*Work to be completed*.
Which of the lines below hold the word "tooltip"? Pull each of them out.

[Collection entries]
· · · · ·
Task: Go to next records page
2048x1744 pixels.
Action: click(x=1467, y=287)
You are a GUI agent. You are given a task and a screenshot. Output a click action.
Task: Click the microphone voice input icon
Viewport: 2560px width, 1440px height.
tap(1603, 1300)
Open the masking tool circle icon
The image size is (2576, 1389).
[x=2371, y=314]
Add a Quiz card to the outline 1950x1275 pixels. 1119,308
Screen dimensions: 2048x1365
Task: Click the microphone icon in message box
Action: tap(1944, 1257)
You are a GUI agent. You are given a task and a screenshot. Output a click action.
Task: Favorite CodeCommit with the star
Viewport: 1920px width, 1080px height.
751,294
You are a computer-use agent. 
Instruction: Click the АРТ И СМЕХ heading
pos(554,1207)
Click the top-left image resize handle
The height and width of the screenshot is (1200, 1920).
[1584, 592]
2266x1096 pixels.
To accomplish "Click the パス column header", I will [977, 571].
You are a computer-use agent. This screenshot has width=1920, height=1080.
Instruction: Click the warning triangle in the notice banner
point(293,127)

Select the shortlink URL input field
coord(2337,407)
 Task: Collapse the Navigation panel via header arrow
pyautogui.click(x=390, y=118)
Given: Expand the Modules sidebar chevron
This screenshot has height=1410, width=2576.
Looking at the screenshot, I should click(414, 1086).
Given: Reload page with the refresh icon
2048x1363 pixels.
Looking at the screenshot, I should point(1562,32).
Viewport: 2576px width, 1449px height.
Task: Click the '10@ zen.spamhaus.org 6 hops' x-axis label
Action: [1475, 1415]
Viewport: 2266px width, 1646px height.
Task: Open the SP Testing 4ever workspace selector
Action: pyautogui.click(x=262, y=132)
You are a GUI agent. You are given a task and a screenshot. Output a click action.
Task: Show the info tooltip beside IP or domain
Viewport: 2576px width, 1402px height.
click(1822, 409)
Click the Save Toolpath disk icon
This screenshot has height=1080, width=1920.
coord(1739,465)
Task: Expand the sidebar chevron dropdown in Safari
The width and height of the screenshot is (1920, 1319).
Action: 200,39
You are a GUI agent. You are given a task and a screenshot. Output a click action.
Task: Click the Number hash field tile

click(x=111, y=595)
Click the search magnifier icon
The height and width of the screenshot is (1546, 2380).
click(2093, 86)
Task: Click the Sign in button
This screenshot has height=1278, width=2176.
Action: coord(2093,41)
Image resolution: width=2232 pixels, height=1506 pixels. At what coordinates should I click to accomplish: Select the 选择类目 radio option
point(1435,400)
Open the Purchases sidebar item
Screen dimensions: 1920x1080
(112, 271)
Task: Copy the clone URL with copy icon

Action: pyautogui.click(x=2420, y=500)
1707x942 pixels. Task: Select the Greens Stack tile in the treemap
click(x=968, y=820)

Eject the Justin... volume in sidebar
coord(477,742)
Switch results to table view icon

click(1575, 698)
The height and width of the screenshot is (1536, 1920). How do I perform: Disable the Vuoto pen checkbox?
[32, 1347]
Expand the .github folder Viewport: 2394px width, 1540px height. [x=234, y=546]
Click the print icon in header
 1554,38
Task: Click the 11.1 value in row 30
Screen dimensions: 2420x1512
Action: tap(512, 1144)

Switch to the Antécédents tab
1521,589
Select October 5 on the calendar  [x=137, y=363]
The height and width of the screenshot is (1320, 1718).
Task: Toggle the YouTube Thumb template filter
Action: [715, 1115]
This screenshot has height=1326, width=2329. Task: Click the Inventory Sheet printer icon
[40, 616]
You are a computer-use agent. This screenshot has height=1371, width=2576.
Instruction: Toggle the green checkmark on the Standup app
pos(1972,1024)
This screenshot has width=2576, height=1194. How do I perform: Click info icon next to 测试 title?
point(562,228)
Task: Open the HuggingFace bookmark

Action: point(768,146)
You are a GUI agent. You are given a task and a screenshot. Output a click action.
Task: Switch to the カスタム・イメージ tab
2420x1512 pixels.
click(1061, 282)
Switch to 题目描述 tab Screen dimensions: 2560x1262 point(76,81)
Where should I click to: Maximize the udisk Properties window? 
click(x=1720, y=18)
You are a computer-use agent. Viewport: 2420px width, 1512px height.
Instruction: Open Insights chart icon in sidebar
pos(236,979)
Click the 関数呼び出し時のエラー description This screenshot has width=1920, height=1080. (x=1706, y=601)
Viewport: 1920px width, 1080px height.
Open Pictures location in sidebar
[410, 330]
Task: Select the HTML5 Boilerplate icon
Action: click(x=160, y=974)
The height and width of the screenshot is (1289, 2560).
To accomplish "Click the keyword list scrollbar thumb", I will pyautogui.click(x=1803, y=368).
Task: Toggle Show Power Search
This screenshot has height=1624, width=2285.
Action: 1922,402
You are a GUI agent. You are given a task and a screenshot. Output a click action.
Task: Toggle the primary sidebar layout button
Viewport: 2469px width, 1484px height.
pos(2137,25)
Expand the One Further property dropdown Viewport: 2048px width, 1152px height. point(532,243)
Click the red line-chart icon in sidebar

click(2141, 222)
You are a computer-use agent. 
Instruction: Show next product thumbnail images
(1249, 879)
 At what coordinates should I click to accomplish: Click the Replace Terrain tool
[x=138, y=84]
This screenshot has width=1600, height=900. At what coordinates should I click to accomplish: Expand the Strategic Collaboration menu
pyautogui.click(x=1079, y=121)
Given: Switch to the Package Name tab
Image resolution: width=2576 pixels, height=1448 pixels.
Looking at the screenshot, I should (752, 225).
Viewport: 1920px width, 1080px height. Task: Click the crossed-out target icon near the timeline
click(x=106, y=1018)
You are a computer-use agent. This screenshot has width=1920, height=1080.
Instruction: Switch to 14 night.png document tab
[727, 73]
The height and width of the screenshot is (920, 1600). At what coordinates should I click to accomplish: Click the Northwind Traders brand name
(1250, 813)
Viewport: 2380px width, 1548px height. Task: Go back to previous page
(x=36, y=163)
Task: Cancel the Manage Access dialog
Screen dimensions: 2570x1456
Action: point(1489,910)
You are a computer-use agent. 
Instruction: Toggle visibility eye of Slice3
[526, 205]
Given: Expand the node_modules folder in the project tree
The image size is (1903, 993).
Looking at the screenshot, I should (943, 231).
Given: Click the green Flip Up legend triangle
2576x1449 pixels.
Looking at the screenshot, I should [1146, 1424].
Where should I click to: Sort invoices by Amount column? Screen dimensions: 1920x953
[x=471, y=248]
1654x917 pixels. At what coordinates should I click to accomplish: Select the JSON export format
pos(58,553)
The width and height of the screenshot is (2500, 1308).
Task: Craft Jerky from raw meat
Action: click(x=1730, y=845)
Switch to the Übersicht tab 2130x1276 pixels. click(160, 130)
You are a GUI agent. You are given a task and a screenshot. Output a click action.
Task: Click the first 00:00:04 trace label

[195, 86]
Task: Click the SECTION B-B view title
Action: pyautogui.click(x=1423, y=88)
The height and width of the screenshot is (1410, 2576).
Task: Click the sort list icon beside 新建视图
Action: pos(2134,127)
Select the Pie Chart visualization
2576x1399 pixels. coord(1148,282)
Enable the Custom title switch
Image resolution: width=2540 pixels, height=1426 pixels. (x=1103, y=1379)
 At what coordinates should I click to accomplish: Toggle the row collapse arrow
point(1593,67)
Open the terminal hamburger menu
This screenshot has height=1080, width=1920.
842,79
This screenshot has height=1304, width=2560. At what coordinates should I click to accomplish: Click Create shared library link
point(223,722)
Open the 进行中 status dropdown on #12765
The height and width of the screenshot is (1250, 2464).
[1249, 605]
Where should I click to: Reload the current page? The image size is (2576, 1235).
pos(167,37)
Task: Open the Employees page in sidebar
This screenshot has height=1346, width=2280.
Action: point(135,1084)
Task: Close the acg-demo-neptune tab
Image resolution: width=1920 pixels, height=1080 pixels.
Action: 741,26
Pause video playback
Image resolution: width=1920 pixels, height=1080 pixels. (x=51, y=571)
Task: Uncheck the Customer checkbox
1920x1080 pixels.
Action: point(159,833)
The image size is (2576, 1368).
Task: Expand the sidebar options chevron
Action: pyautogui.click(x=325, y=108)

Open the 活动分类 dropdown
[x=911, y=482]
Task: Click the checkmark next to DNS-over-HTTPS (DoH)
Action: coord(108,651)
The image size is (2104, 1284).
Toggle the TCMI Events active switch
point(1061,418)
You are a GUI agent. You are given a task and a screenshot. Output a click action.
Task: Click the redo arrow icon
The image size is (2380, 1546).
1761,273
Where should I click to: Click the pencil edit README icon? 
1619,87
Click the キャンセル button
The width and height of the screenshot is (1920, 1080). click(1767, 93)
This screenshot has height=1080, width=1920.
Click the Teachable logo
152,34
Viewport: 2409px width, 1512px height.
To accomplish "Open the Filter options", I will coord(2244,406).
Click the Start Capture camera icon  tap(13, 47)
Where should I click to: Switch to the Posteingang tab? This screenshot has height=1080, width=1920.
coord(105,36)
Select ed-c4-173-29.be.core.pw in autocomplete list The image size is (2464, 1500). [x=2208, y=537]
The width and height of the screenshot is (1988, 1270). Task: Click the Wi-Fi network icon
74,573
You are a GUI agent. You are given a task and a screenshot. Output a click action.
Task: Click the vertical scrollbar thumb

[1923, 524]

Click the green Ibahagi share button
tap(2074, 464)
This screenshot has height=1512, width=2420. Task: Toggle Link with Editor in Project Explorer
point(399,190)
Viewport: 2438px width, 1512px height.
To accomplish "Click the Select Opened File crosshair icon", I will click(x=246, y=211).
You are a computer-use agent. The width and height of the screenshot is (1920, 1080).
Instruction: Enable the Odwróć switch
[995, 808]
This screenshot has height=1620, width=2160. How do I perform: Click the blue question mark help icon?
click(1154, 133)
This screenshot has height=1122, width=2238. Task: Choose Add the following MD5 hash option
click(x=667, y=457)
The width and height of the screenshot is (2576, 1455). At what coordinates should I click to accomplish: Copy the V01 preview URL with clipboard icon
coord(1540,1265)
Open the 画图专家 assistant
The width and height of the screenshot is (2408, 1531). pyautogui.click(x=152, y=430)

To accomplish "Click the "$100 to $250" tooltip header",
· · · · ·
*Solution*.
Task: Show the info tooltip beside IP or domain
To accomplish "Click the "$100 to $250" tooltip header",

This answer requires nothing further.